**Extracted text**
Marmot provided a true a winter sports jacket that combined elements of a softshell with a puffy core of 3M’s Featherless synthetic. Like the Eddie Bauer, the Marmot is feature-rich, heavy, and wind-beating. But there are always compromises to be made.
The big difference maker for those in our latest round of testing is the extent of moisture protection. These are big coats that can be hard to wear under a hardshell. Conditions, then, apply greatly to one’s decision to buy a product in this category. And, testers need to decide how critical that kind of versatility is to a jacket’s performance. Water repellent down, after all, is not water-proof down.
The jackets run the gamut of fabrics and insulations, a few combining multiples to ensure improved weather resistance or exterior toughness. Even as synthetics reach near-down levels, they can’t pack as well as when sewn into bigger, more feature-rich coats. Big Agnes used its water-repellent DownTek at 700-fill power to puff-up its test entry, and the result was a sleeping-bag like experience while upright and active. The exterior proved its mettle, but didn’t manage to fight the wet like Eddie Bauer’s Weatheredge 30-denier with a 20k/30k breathable laminate. In essence, it’s a down jacket wrapped in rain shell, that’s also soft and bolstered by a DWR finish.
Montbell claims the down it chooses, “EX Down,” is of higher quality than most of the market due its selection of fowl from areas with extreme temperature swings. This is a tough claim for us to adequately follow-up on, but generally speaking, the jacket managed to fight off hours of “standing around” in the cold with minimal midlayers, and packed smaller than the others tested. Thus, our test didn’t reveal strong rationale to debunk the company’s promotional material. Marmot’s Featherless insulation, a 3M Thinsulate product, is plenty warm, but doesn’t standout among the category.

**Raw records**
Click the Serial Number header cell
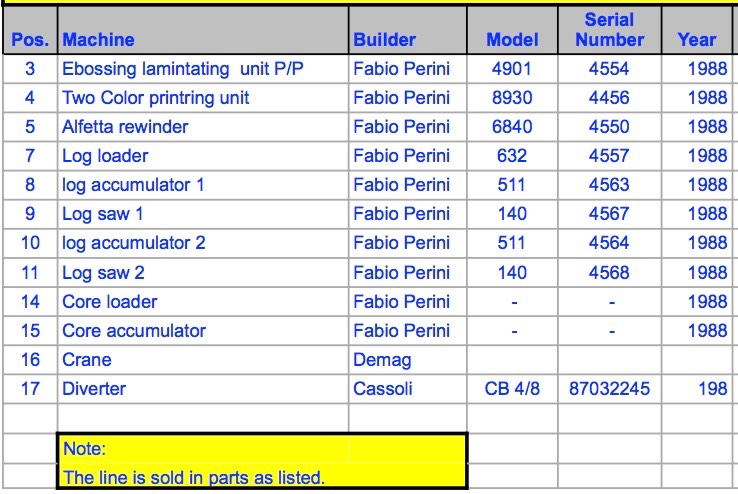The height and width of the screenshot is (494, 738). (x=610, y=30)
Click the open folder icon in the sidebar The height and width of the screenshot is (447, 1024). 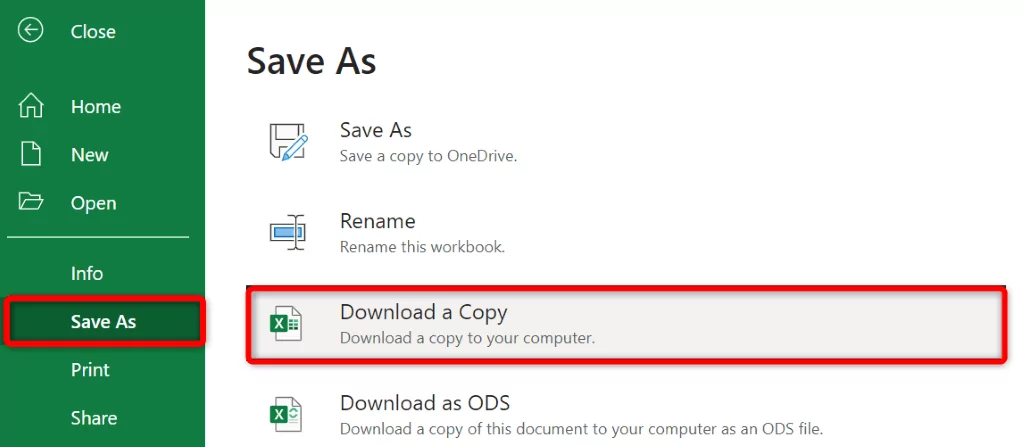(31, 201)
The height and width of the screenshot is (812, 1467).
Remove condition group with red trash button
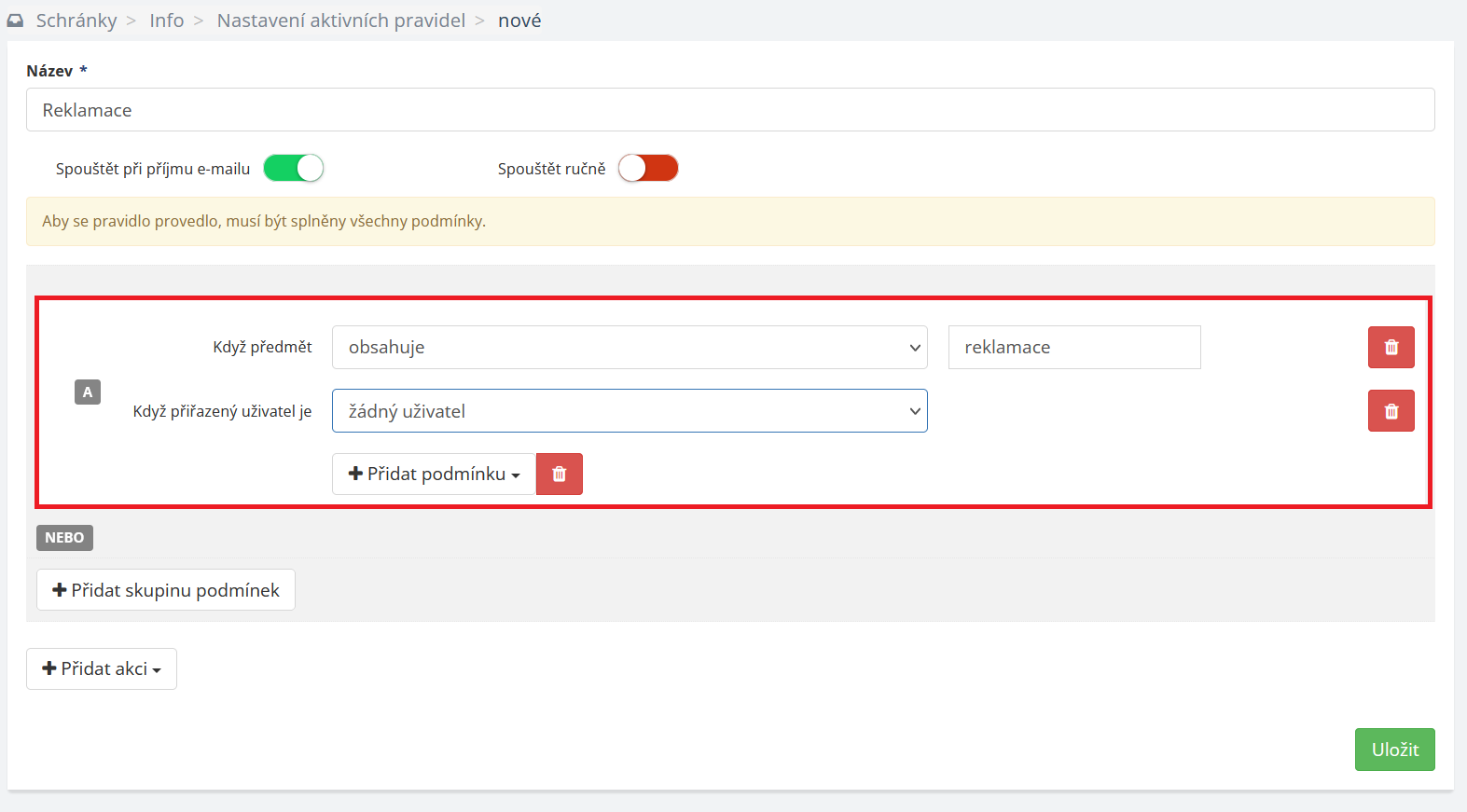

**Stated task**
Repeat the part of the winter jacket review from "Marmot provided a" up to and including "not water-proof down.", word for word. The listing isn't needed here.

**Solution to this problem**
Marmot provided a true a winter sports jacket that combined elements of a softshell with a puffy core of 3M’s Featherless synthetic. Like the Eddie Bauer, the Marmot is feature-rich, heavy, and wind-beating. But there are always compromises to be made.
The big difference maker for those in our latest round of testing is the extent of moisture protection. These are big coats that can be hard to wear under a hardshell. Conditions, then, apply greatly to one’s decision to buy a product in this category. And, testers need to decide how critical that kind of versatility is to a jacket’s performance. Water repellent down, after all, is not water-proof down.